Saturday, November 14, 2015

Girl Scouts think outside the (cookie) box

What's tastier than a thin mint or a tagalong cookie? Twelve Cadet Girl Scouts in Indiana know it's non-perishable food for hungry families. Troop 69-279 wants to reduce hunger in its hometown of Ellettsville. After collecting 5,000 food items for the local Methodist church, the Scouts ran out of storage space so they decided to launch a food pantry. Their troop leader warned the project might be "too big" but the girls, ages 11-15, found space at the Lutheran church. A local business gave them an $800 grant to build and stock the pantry. Lowe's offered shelving material at cost, and the community could hardly wait. "The first day when we were building things, we had people ask if we were open," said Cadet Ashley Burris.

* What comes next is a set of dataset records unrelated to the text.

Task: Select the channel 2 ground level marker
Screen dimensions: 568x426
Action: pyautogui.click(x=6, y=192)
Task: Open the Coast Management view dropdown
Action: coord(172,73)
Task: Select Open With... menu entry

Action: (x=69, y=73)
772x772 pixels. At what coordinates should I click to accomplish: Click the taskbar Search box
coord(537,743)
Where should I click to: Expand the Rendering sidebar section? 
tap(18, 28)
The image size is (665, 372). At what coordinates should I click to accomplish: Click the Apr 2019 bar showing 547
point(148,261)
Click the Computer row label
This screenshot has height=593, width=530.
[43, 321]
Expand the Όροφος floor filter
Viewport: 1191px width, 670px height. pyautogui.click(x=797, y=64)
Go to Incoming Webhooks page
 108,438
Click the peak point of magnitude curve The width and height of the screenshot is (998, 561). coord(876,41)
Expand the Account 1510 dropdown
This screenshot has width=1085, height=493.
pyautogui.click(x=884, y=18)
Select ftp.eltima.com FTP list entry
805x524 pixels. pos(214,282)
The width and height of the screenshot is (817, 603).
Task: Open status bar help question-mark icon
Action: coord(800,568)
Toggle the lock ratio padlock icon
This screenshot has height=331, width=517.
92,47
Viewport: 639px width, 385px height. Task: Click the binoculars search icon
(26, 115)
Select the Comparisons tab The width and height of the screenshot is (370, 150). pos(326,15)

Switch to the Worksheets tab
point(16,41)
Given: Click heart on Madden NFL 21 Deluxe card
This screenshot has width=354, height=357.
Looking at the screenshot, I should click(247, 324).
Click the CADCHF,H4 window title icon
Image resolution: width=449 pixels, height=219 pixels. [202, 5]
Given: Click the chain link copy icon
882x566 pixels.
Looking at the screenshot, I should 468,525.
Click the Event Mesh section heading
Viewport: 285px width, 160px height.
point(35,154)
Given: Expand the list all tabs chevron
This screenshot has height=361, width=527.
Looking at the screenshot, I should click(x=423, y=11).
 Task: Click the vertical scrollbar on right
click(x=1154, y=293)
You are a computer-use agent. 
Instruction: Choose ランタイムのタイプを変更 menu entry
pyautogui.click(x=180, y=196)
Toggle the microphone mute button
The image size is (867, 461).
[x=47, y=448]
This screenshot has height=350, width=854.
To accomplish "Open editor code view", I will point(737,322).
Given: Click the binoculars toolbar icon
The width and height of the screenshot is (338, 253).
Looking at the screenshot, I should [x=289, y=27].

Last month they passed inspection to become the newest member of the Hoosier Hills Food Bank, affiliated with Feeding America.

The pantry is open nine hours a week, around the girls' school schedules. Scouts keep track of donations and purchases, sort the food, and stock the shelves.  Items most in demand are sugar, flour, canned meat, tuna, fruit, soup and drinks. To help with a monetary donation, call 812-606-1524.

How did it feel to give food to 33 needy people during the pantry's first week? Cadet Rowan Haverfield told the Herald-Times, "You get that little joy of, oh, I just helped someone."

1 comment:

  1. It always feels great to help whenever we can. Great post. Thanks for sharing, and warm greetings from Montreal, Canada.